Climate Change: Let’s Talk About The Role of Courts

Published on Saturday, 27 October 2018
Group photo from the climate change litigation scholarship workshop organized by the Asia-Pacific Centre for Environmental Law, National University of Singapore, co-hosted a with Yale Law School that was held from 7-8 June 2018.

On 7 and 8 June 2018, the Asia-Pacific Centre for Environmental Law (APCEL, National University of Singapore) co-hosted a climate change litigation scholarship workshop with Yale Law School.
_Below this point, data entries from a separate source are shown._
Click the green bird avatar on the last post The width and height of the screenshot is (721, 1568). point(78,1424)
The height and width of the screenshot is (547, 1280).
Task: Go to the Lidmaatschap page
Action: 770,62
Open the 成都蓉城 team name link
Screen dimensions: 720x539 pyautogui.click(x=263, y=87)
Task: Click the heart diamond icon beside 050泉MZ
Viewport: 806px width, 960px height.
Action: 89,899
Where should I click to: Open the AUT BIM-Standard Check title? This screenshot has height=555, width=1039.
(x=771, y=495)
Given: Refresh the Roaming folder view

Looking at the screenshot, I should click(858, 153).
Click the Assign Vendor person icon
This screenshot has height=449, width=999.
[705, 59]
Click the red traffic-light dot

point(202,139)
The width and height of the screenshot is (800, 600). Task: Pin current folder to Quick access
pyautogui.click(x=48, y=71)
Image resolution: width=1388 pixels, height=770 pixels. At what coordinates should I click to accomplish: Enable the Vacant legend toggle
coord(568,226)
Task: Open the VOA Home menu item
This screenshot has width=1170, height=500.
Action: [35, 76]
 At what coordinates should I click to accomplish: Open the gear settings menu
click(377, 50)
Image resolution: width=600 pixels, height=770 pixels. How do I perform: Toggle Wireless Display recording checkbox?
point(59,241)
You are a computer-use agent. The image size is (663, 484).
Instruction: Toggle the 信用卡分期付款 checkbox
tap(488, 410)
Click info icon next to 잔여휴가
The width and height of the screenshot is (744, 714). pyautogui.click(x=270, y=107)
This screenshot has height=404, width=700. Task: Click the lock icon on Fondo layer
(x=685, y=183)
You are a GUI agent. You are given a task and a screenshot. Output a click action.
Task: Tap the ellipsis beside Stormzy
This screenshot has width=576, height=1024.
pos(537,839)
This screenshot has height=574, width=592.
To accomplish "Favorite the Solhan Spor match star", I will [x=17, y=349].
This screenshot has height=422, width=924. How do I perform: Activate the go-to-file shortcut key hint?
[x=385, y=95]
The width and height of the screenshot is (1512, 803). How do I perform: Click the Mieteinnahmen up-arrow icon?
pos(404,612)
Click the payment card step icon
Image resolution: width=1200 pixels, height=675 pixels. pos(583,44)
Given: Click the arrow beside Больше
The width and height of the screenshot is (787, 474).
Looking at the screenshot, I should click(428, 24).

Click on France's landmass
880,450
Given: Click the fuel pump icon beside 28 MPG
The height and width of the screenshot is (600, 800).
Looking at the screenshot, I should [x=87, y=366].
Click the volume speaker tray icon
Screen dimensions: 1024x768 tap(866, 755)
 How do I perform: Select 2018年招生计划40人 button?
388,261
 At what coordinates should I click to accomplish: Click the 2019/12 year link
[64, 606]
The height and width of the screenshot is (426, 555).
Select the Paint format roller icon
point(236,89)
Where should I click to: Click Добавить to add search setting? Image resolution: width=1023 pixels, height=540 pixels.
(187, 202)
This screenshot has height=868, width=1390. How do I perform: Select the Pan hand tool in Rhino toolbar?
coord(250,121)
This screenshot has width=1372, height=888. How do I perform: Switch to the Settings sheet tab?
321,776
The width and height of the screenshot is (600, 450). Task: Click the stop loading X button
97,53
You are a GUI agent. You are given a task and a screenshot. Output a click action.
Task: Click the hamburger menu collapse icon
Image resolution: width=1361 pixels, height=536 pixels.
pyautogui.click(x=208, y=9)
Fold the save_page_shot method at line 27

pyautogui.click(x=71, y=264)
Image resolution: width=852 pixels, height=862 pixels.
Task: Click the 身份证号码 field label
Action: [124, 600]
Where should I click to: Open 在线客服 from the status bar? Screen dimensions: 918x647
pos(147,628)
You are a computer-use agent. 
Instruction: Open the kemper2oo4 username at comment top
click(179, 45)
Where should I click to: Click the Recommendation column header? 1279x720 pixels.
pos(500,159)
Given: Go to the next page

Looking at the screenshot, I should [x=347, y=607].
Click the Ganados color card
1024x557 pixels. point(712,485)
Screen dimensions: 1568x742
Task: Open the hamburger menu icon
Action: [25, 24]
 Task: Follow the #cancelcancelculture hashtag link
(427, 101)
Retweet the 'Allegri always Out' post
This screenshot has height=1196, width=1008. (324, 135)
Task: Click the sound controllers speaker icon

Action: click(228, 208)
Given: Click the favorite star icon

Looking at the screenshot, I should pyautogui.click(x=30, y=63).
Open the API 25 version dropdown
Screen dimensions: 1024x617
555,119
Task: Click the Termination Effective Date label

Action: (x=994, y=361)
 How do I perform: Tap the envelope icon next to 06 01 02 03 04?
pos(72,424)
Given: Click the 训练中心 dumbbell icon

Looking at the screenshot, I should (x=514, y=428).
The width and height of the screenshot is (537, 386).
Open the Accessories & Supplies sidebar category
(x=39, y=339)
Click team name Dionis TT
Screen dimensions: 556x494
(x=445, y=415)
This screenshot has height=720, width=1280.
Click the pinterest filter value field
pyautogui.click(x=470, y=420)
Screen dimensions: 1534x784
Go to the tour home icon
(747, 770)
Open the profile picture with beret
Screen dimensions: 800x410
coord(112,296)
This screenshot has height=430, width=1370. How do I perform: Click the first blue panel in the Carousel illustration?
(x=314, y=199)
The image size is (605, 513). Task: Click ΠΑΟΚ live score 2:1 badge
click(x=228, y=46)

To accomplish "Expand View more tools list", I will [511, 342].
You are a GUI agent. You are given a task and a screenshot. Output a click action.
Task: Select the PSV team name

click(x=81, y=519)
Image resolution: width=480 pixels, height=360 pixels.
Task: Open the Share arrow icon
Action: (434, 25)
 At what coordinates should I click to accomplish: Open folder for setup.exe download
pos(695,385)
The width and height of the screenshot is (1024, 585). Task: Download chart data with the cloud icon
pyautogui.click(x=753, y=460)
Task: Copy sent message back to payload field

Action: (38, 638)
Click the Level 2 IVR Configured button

During the workshop, researchers explored the role of the courts in adjudicating climate change, including how courts might determine responsibility for mitigation and adaptation, or liability for climate-related harms. Researchers presented papers covering different perspectives of climate litigation, including human rights based cases, options for private law litigation, attributing responsibility for the impacts of climate change, and different approaches and barriers to climate litigation within Asia and the Pacific.

ADB was delighted to attend the workshop. The workshop theme resonates with ADB’s current work on climate change litigation for judges in Asia and the Pacific. ADB is working on a climate litigation benchbook aimed at providing judges with important developments in climate change laws and litigation. The book will discuss key litigation trends in Asia and the Pacific and explore jurisprudence that might be useful for judges in Asia and the Pacific. There have also been some exciting developments within Asian jurisprudence recently. These are ideas that ADB thinks are worth sharing globally. Research is underway on ADB’s project and we are looking to publish the benchbook in 2019.